On the contrary, it is common knowledge in academia that where a student earns his undergraduate degree has much to do with the immediate job he will earn post-college but very little to do with the eventual career path in which a student travels.

Case in point: Do you know where your doctor, lawyer, accountant, or principal when to college?

Rarely do parents respond that a good college is one that is an excellent social, emotional and academic fit for their child, especially if that student is a high achiever.

It is not often that parents ask, “what schools are a good fit for my child?” But when they do, the pearly gates open.

Regardless of the statistics and trends in college admissions, there is a sure way to ensure that your child will have incredible options at the end of their senior year: Help your children engage in serious self-reflection to decipher what's really important to them in college.

  • Spend more time building a well-rounded college list and visiting colleges, and less time demanding better grades and higher test scores.

  • Tone down their desire (and yours) to apply to as many schools as possible.

  • Hone in on the colleges that really match your child's academic profile.
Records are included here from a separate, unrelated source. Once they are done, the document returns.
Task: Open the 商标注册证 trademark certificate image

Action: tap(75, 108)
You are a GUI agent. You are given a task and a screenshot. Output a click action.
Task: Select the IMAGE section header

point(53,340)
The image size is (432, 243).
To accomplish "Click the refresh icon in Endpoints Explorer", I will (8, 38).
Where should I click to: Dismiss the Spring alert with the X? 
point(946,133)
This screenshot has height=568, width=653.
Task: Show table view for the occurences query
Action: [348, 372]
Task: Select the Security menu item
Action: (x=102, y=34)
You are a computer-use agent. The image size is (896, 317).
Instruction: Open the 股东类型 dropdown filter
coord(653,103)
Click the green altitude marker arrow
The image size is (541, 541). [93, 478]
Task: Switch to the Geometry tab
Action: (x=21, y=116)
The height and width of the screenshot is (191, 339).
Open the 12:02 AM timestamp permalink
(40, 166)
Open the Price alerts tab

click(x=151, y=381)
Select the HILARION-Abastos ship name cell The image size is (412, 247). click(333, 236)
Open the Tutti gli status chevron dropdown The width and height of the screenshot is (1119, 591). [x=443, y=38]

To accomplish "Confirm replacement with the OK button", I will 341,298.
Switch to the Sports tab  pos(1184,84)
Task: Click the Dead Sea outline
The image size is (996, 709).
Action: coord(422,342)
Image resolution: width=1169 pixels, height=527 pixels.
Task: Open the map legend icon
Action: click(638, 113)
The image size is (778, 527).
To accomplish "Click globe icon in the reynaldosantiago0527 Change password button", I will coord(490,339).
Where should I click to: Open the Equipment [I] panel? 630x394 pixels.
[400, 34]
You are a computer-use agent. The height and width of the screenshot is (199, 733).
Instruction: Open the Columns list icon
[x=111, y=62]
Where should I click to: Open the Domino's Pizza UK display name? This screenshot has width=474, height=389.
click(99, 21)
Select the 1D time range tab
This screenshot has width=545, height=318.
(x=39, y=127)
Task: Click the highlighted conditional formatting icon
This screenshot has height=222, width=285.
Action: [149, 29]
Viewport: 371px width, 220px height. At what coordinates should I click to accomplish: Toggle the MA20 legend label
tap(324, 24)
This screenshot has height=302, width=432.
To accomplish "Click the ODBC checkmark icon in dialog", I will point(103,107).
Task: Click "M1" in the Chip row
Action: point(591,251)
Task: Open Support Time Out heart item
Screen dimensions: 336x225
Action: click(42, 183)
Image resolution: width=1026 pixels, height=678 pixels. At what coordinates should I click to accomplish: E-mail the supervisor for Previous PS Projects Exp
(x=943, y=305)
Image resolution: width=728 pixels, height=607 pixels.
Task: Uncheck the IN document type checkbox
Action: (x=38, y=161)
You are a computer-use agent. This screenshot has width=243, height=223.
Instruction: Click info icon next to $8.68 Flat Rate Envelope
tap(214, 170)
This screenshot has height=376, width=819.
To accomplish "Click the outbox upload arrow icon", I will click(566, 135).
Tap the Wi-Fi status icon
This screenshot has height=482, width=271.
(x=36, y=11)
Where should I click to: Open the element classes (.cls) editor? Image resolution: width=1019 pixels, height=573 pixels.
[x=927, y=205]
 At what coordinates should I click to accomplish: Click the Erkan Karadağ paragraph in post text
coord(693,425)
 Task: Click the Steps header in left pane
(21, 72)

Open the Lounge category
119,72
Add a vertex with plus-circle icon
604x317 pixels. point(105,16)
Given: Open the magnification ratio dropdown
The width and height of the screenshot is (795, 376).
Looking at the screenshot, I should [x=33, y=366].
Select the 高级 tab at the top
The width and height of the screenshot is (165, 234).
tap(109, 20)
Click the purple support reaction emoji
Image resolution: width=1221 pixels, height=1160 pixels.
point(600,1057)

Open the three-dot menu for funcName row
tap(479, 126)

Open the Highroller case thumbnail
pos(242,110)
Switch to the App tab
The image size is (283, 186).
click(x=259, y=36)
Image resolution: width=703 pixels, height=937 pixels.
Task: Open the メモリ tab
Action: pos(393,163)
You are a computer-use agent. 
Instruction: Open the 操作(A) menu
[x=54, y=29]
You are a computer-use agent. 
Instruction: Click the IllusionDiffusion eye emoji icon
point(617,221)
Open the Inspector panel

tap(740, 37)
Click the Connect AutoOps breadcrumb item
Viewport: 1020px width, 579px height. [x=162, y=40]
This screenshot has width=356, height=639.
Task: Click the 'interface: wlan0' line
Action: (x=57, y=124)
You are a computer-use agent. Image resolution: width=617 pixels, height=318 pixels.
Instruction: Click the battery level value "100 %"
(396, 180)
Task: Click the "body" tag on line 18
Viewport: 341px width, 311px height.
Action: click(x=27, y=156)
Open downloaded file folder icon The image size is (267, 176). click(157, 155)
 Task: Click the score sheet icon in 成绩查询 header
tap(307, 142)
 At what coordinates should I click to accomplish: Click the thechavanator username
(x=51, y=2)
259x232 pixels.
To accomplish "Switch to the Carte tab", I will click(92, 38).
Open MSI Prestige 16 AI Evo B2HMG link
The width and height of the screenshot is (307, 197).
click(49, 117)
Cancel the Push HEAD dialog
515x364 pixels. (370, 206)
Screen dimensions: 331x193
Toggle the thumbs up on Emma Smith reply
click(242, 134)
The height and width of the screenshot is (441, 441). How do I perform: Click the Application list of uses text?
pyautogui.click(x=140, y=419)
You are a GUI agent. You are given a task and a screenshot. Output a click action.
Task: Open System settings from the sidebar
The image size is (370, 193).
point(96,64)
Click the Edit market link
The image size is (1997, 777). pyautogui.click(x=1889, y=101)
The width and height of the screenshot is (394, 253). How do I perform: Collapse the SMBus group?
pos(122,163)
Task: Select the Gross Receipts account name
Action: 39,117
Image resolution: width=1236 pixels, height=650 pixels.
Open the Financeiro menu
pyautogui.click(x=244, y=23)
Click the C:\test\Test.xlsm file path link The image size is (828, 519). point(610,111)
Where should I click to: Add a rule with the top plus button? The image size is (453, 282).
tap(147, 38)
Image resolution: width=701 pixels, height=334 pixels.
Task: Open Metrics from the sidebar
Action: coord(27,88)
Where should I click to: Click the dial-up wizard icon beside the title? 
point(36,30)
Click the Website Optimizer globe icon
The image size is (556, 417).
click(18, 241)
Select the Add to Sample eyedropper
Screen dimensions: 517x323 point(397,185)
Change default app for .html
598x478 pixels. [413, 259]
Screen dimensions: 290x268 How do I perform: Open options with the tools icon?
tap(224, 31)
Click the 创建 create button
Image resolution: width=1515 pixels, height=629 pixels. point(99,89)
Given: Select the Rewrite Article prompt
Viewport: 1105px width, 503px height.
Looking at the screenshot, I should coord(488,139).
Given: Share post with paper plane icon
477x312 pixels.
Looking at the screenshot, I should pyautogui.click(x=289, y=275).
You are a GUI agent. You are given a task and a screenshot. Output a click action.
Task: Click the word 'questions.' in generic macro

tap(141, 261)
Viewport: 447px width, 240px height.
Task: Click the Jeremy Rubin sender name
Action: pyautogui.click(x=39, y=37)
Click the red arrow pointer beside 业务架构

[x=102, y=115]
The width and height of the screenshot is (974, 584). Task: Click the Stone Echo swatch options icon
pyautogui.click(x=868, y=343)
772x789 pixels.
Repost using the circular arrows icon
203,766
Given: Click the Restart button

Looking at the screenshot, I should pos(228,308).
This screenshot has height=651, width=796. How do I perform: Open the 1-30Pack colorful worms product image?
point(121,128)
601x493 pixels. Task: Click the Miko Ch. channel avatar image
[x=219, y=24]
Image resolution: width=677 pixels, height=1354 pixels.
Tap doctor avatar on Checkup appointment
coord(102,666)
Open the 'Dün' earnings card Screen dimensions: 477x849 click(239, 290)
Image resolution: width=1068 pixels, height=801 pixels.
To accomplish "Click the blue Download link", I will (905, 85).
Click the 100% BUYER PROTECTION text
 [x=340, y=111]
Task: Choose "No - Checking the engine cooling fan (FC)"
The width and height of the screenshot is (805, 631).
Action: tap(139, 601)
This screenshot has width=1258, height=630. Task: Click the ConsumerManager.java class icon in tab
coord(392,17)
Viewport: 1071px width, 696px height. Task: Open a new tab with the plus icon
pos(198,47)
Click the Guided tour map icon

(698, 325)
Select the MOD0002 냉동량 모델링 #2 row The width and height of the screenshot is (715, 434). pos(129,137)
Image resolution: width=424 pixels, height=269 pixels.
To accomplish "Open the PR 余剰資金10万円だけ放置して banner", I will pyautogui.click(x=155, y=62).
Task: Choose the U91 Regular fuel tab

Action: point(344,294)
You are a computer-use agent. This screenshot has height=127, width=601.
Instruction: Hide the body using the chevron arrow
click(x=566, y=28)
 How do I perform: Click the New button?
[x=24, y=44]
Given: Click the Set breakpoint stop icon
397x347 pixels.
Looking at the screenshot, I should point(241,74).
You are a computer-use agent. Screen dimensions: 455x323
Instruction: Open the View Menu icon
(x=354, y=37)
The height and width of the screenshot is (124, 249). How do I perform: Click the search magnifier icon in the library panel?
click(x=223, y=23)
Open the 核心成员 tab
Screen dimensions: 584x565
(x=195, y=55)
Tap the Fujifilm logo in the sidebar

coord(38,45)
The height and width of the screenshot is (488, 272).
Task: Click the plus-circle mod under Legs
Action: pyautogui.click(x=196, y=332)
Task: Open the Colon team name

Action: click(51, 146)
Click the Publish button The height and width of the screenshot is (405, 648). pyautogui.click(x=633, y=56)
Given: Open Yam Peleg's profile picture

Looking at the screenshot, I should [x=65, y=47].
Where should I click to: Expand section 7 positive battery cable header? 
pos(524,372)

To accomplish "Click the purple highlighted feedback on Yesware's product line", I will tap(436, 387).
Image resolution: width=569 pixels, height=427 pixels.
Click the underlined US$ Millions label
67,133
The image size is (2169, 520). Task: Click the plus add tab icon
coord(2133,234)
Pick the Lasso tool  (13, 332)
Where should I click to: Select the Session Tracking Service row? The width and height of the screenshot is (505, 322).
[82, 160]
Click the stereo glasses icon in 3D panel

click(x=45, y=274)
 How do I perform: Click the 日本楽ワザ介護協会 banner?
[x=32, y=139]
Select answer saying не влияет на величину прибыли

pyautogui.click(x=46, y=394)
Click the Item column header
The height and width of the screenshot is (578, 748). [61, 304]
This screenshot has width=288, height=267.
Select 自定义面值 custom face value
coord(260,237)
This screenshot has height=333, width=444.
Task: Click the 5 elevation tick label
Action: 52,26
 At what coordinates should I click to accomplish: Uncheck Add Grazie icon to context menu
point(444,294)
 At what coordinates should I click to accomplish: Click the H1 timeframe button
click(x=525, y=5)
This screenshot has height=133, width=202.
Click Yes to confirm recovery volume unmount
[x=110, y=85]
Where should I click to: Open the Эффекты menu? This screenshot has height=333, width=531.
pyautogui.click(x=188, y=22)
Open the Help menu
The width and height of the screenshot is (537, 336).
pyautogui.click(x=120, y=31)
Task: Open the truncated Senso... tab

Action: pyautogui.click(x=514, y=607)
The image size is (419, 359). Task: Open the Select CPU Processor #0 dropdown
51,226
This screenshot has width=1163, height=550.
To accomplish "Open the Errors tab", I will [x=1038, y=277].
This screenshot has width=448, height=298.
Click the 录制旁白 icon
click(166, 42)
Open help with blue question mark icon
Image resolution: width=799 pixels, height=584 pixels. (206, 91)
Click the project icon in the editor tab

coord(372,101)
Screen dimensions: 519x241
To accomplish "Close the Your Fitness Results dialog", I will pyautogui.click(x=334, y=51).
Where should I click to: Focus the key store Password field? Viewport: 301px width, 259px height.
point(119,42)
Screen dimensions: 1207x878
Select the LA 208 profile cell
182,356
You want your child to dream big but also be realistic about his or her chances of admission.

For parents of high school seniors, it's time to consider the following:

  • The final toll of college tuition. Consider how long it will take for your child to get out of a particular college. Explore the four-, five-, and six-year graduation rates at the colleges to which your child has been accepted.

  • The happiness factor. Find the retention rate of freshman students who return for their sophomore year.

Whether a college is “good” is very subjective.

As the admissions cycle for 2018-19 wraps up, I would argue that the students whose parents encouraged the good fit colleges opposed to solely the ones with the highest prestige are left with far more choices that others. These parents will reap the benefits of their child being academically challenged, emotionally supported and socially accepted in college.

In turn, this will create not just a “good” college experience, but a great one.